[Opening Records supplied section]

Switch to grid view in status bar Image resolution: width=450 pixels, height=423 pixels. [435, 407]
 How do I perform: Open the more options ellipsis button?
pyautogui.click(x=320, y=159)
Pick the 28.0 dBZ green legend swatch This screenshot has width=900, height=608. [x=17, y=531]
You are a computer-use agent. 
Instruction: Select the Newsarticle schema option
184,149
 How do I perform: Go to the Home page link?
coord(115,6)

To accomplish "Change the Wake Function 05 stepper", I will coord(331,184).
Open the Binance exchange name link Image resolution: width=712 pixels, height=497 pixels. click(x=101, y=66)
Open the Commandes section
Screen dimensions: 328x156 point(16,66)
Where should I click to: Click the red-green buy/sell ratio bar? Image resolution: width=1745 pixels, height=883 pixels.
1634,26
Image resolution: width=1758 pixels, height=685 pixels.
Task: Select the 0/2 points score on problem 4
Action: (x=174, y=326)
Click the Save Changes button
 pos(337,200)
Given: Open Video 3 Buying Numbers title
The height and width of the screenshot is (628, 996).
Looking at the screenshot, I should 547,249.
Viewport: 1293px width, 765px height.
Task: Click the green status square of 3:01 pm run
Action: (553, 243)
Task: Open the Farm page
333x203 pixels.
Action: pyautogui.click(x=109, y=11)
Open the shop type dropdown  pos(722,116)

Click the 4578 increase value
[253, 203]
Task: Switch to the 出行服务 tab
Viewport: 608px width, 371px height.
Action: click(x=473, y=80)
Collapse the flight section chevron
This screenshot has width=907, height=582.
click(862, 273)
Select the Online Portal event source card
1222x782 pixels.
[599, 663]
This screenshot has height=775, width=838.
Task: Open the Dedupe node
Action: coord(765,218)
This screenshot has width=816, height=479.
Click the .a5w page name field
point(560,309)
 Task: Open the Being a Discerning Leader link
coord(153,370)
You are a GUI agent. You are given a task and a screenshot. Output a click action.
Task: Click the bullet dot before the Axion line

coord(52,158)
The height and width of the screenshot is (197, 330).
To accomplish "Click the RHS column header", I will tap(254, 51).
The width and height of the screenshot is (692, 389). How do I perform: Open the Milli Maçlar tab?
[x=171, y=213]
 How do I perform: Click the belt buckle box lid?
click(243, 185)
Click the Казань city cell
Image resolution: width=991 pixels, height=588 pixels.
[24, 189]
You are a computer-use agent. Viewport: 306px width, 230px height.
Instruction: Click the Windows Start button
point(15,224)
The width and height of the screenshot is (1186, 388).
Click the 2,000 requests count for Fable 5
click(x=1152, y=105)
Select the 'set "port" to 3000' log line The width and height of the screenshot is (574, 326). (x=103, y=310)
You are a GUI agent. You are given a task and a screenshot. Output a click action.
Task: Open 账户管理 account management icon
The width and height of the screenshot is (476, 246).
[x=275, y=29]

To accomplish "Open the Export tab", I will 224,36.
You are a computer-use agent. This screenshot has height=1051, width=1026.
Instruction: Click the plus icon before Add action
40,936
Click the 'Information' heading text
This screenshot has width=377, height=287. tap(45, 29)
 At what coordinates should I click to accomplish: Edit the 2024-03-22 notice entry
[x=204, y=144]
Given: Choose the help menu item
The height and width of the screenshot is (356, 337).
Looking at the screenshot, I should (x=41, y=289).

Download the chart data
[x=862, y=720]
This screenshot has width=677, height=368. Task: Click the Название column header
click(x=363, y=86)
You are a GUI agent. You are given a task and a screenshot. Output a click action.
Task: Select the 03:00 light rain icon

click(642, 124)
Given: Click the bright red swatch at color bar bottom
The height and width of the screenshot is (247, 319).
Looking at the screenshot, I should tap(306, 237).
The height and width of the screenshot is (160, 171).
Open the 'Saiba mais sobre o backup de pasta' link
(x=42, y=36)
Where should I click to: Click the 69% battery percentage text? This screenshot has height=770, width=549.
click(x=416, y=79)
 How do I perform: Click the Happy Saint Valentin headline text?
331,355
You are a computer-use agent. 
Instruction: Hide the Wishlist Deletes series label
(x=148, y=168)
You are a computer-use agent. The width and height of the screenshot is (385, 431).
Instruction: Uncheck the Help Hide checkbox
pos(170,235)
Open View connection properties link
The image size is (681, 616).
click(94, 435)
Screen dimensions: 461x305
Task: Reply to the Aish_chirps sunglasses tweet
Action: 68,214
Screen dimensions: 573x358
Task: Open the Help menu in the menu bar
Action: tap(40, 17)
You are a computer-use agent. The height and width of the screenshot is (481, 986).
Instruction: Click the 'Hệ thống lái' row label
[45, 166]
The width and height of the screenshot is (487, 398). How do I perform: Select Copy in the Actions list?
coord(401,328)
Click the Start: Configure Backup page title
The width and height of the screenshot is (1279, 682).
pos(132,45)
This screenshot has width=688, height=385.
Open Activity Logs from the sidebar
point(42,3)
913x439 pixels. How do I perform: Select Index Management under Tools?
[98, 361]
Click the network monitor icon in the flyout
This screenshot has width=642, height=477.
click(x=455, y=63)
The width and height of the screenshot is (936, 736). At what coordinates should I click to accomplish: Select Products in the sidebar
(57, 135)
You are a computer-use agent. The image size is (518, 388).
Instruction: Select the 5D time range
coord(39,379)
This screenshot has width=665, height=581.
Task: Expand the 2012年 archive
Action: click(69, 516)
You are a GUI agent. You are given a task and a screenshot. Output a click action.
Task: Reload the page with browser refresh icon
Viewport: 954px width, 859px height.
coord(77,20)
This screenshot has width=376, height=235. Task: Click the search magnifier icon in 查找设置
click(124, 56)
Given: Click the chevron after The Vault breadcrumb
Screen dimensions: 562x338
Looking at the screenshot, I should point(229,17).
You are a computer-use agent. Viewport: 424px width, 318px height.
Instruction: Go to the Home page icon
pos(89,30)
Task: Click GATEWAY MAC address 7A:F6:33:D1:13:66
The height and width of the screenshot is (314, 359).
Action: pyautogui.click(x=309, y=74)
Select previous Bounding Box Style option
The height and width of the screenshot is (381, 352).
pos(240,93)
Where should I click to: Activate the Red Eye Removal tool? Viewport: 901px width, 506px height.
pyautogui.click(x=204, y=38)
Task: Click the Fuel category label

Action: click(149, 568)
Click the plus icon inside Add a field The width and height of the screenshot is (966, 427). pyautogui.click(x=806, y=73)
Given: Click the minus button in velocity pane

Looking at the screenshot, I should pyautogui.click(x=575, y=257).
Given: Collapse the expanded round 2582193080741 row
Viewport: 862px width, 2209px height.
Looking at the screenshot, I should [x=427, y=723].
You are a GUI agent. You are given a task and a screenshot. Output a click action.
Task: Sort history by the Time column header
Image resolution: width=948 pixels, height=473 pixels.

[Closing Records supplied section]

** What the task asks **
Each line of the listing should be reproduced without any alteration.

** Reply **
Switch to grid view in status bar Image resolution: width=450 pixels, height=423 pixels. [435, 407]
 How do I perform: Open the more options ellipsis button?
pyautogui.click(x=320, y=159)
Pick the 28.0 dBZ green legend swatch This screenshot has width=900, height=608. [x=17, y=531]
You are a computer-use agent. 
Instruction: Select the Newsarticle schema option
184,149
 How do I perform: Go to the Home page link?
coord(115,6)

To accomplish "Change the Wake Function 05 stepper", I will coord(331,184).
Open the Binance exchange name link Image resolution: width=712 pixels, height=497 pixels. click(x=101, y=66)
Open the Commandes section
Screen dimensions: 328x156 point(16,66)
Where should I click to: Click the red-green buy/sell ratio bar? Image resolution: width=1745 pixels, height=883 pixels.
1634,26
Image resolution: width=1758 pixels, height=685 pixels.
Task: Select the 0/2 points score on problem 4
Action: (x=174, y=326)
Click the Save Changes button
 pos(337,200)
Given: Open Video 3 Buying Numbers title
The height and width of the screenshot is (628, 996).
Looking at the screenshot, I should 547,249.
Viewport: 1293px width, 765px height.
Task: Click the green status square of 3:01 pm run
Action: (553, 243)
Task: Open the Farm page
333x203 pixels.
Action: pyautogui.click(x=109, y=11)
Open the shop type dropdown  pos(722,116)

Click the 4578 increase value
[253, 203]
Task: Switch to the 出行服务 tab
Viewport: 608px width, 371px height.
Action: click(x=473, y=80)
Collapse the flight section chevron
This screenshot has width=907, height=582.
click(862, 273)
Select the Online Portal event source card
1222x782 pixels.
[599, 663]
This screenshot has height=775, width=838.
Task: Open the Dedupe node
Action: coord(765,218)
This screenshot has width=816, height=479.
Click the .a5w page name field
point(560,309)
 Task: Open the Being a Discerning Leader link
coord(153,370)
You are a GUI agent. You are given a task and a screenshot. Output a click action.
Task: Click the bullet dot before the Axion line

coord(52,158)
The height and width of the screenshot is (197, 330).
To accomplish "Click the RHS column header", I will tap(254, 51).
The width and height of the screenshot is (692, 389). How do I perform: Open the Milli Maçlar tab?
[x=171, y=213]
 How do I perform: Click the belt buckle box lid?
click(243, 185)
Click the Казань city cell
Image resolution: width=991 pixels, height=588 pixels.
[24, 189]
You are a computer-use agent. Viewport: 306px width, 230px height.
Instruction: Click the Windows Start button
point(15,224)
The width and height of the screenshot is (1186, 388).
Click the 2,000 requests count for Fable 5
click(x=1152, y=105)
Select the 'set "port" to 3000' log line The width and height of the screenshot is (574, 326). (x=103, y=310)
You are a GUI agent. You are given a task and a screenshot. Output a click action.
Task: Open 账户管理 account management icon
The width and height of the screenshot is (476, 246).
[x=275, y=29]

To accomplish "Open the Export tab", I will 224,36.
You are a computer-use agent. This screenshot has height=1051, width=1026.
Instruction: Click the plus icon before Add action
40,936
Click the 'Information' heading text
This screenshot has width=377, height=287. tap(45, 29)
 At what coordinates should I click to accomplish: Edit the 2024-03-22 notice entry
[x=204, y=144]
Given: Choose the help menu item
The height and width of the screenshot is (356, 337).
Looking at the screenshot, I should (x=41, y=289).

Download the chart data
[x=862, y=720]
This screenshot has width=677, height=368. Task: Click the Название column header
click(x=363, y=86)
You are a GUI agent. You are given a task and a screenshot. Output a click action.
Task: Select the 03:00 light rain icon

click(642, 124)
Given: Click the bright red swatch at color bar bottom
The height and width of the screenshot is (247, 319).
Looking at the screenshot, I should tap(306, 237).
The height and width of the screenshot is (160, 171).
Open the 'Saiba mais sobre o backup de pasta' link
(x=42, y=36)
Where should I click to: Click the 69% battery percentage text? This screenshot has height=770, width=549.
click(x=416, y=79)
 How do I perform: Click the Happy Saint Valentin headline text?
331,355
You are a computer-use agent. 
Instruction: Hide the Wishlist Deletes series label
(x=148, y=168)
You are a computer-use agent. The width and height of the screenshot is (385, 431).
Instruction: Uncheck the Help Hide checkbox
pos(170,235)
Open View connection properties link
The image size is (681, 616).
click(94, 435)
Screen dimensions: 461x305
Task: Reply to the Aish_chirps sunglasses tweet
Action: 68,214
Screen dimensions: 573x358
Task: Open the Help menu in the menu bar
Action: tap(40, 17)
You are a computer-use agent. The height and width of the screenshot is (481, 986).
Instruction: Click the 'Hệ thống lái' row label
[45, 166]
The width and height of the screenshot is (487, 398). How do I perform: Select Copy in the Actions list?
coord(401,328)
Click the Start: Configure Backup page title
The width and height of the screenshot is (1279, 682).
pos(132,45)
This screenshot has width=688, height=385.
Open Activity Logs from the sidebar
point(42,3)
913x439 pixels. How do I perform: Select Index Management under Tools?
[98, 361]
Click the network monitor icon in the flyout
This screenshot has width=642, height=477.
click(x=455, y=63)
The width and height of the screenshot is (936, 736). At what coordinates should I click to accomplish: Select Products in the sidebar
(57, 135)
You are a computer-use agent. The image size is (518, 388).
Instruction: Select the 5D time range
coord(39,379)
This screenshot has width=665, height=581.
Task: Expand the 2012年 archive
Action: click(69, 516)
You are a GUI agent. You are given a task and a screenshot. Output a click action.
Task: Reload the page with browser refresh icon
Viewport: 954px width, 859px height.
coord(77,20)
This screenshot has width=376, height=235. Task: Click the search magnifier icon in 查找设置
click(124, 56)
Given: Click the chevron after The Vault breadcrumb
Screen dimensions: 562x338
Looking at the screenshot, I should point(229,17).
You are a computer-use agent. Viewport: 424px width, 318px height.
Instruction: Go to the Home page icon
pos(89,30)
Task: Click GATEWAY MAC address 7A:F6:33:D1:13:66
The height and width of the screenshot is (314, 359).
Action: pyautogui.click(x=309, y=74)
Select previous Bounding Box Style option
The height and width of the screenshot is (381, 352).
pos(240,93)
Where should I click to: Activate the Red Eye Removal tool? Viewport: 901px width, 506px height.
pyautogui.click(x=204, y=38)
Task: Click the Fuel category label

Action: click(149, 568)
Click the plus icon inside Add a field The width and height of the screenshot is (966, 427). pyautogui.click(x=806, y=73)
Given: Click the minus button in velocity pane

Looking at the screenshot, I should pyautogui.click(x=575, y=257).
Given: Collapse the expanded round 2582193080741 row
Viewport: 862px width, 2209px height.
Looking at the screenshot, I should [x=427, y=723].
You are a GUI agent. You are given a task and a screenshot. Output a click action.
Task: Sort history by the Time column header
Image resolution: width=948 pixels, height=473 pixels.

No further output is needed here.